Friday, 22 July 2016

White Fang / Jack London

3 out of 5 stars
In the desolate, frozen wilds of northwest Canada, White Fang, a part-dog, part-wolf cub soon finds himself the sole survivor of a litter of five. In his lonely world, he soon learned to follow the harsh law of the North—kill or be killed.

But nothing in his young life prepared him for the cruelty of the bully Beauty Smith, who buys White Fang from his Indian master and turns him into a vicious killer—a pit dog forced to fight for money.

Will White Fang ever know the kindness of a gentle master or will he die a fierce deadly killer?
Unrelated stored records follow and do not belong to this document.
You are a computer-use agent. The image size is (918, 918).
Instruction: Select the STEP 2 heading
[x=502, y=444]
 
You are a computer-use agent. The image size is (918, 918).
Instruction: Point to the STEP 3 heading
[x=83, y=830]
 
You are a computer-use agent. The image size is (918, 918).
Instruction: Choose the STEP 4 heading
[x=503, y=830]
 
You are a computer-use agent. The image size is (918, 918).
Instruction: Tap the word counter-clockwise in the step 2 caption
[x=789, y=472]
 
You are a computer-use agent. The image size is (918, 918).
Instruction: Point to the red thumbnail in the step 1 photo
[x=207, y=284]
***Wanda’s Summer Carnival of Children’s Literature***

Well, Jack London got to have his cake and eat it too, didn’t he?  White Fang is like the mirror image of The Call of the Wild.  While The Call of the Wild was about a domestic dog going wild, White Fang is the tale of a (predominately) wolf becoming domesticated.

It’s a very sentimental story, structured to get us to identify with the animal.  The structure sets us up to view Gray Beaver as fair but unloving, to see Beauty Smith as hateful, and to understand that White Fang’s final owner is the ideal.
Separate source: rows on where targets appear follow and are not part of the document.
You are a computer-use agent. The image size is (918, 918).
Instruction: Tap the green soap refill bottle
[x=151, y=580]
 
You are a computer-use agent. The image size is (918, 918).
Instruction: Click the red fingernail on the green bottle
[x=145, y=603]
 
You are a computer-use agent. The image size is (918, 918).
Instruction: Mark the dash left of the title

Oh the changes that our society has been through since these two books were published!  London makes a lot of assumptions.  He assumes that European culture is superior to that of Native Americans.  He assumes that domestication is superior to being wild (it was in Call too, when Buck was owned by John Thornton).  He assumes the rightness of the class structure.  Each of White Fang’s owners slots into his spot in this world view.

I remember have the Classics Illustrated comic book version of this story when I was a child, but I didn’t recall a single detail of the story.  It was good to read it again in the unabridged version.

I think it is still an excellent book to help children identify with “the other,” to think about the lives of other creatures.  It is an empathy building book.